### [Written problem]
Write out every line of the data below, keeping each one unchanged.

++++ Material supplied ++++

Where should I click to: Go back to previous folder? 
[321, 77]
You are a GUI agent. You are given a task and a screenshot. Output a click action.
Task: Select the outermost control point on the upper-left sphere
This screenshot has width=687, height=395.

++++

### [Expected answer]
Where should I click to: Go back to previous folder? 
[321, 77]
You are a GUI agent. You are given a task and a screenshot. Output a click action.
Task: Select the outermost control point on the upper-left sphere
This screenshot has width=687, height=395.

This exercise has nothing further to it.